The objective of this technique is to use text captioning that comes from a separate text file, synchronize the captions with the media in a Silverlight MediaElement, and display the captions in Silverlight.

There are two variations of the general theme of implementing Silverlight media player controls to work with external timed text: using built-in capabilities of the Microsoft Expression Encoder tool, and using parsing code that consumes caption as a raw file format and converts that format into the Silverlight API's TimelineMarkers representation. This technique primarily addresses how to use the Expression Encoder technique, along with media player templates that are also provided by Expression Encoder or related Silverlight SDKs such as the Smooth Streaming SDK.

At a pure architecture level, Silverlight uses the TimelineMarkers API to display caption text at synchronized times. The Expression Encoder and Expression Blend tools provide a front end to drive the TimelineMarkers API for the supported formats. The intention of the architecture is so that Silverlight as a run-time has a base architecture that could potentially use any existing or future timed text format, but the tools for Silverlight (rather than built-in features of the runtime) provide the optimized workflow for producing captioned media projects.

A procedure for using the Expression Encoder and Expression Blend tools to produce a Silverlight media player application that can consume timed text in TTML format is provided as Example 1 in this technique. (Note: prior to the approval of TTML by W3C, DFXP was a format that used much of the eventual TTML vocabulary. In tools that predate TTML, this format is often identified as DFXP.)

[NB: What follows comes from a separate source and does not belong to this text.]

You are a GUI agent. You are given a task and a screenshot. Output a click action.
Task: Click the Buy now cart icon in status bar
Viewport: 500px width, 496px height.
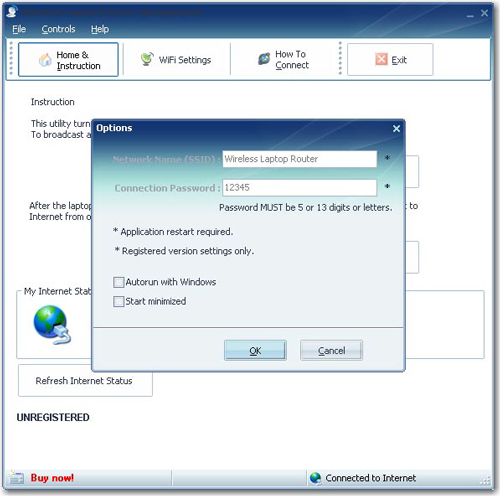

A purely code-based parsing technique, with the goal of avoiding Expression Encoder dependencies, is necessarily more complex. This is because there are multiple issues to solve:

  • Obtaining and validating the timed text file
  • Parsing the format into general information items like timings, text, format etc. that are either consumable directly in a Silverlight API, or useful as intermediates
  • Using the timecode information to create TimelineMarker representations for each timed text entity
  • Associating the TimelineMarkers with media loaded by the player
  • Finding a place to store the additional formatting that is conveyed, including the text and any formatting
  • Handling events from TimelineMarkers in the media player, in such a way that text and formatting behavior can be retrieved and presented in the Text part of the player UI

Text Captioning Formats

There are several existing text-based formats that are used for text captioning of prerecorded media. The following are supported as formats if using the Expression Encoder tool as shown in Example 1 (where the Expression Encoder generated Silverlight application uses the existing Silverlight MediaPlayerTemplate and the TimedTextLibrary component.) For more information on which timed text formats can be referenced in an Expression Encoder project, see About Captioning (Expression documentation on MSDN).

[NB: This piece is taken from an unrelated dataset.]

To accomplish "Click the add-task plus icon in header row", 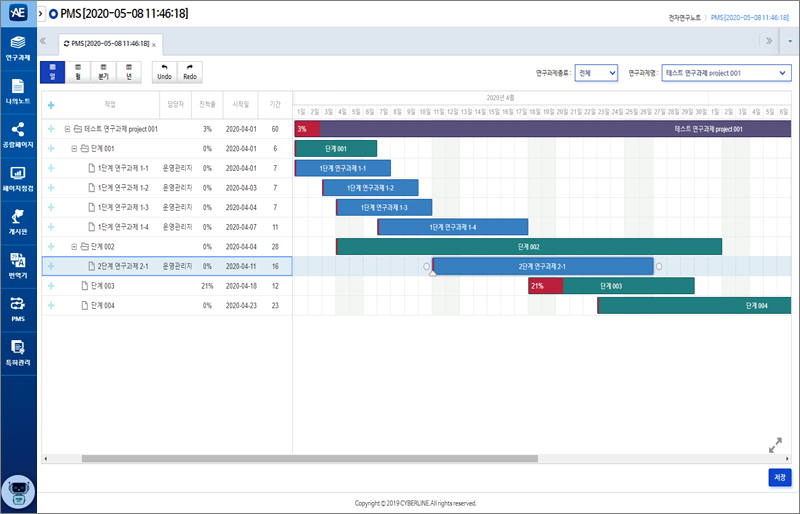I will [51, 104].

The following are not supported directly in Expression Encoder templates. To use these formats, application authors would have to write parsing logic, as shown in Example 2:

  • MPEG Part 17 / 3GPP Timed Text. For more information, see ISO/IEC 14496-17:2006 on ISO site.
  • Other formats that have not realized wide adoption, for example Universal Subtitle Format.
  • In addition to these formats, other formats for device-specific recorded media (such as DVD encoded tracks) could be cross-purposed for use by streaming/online media.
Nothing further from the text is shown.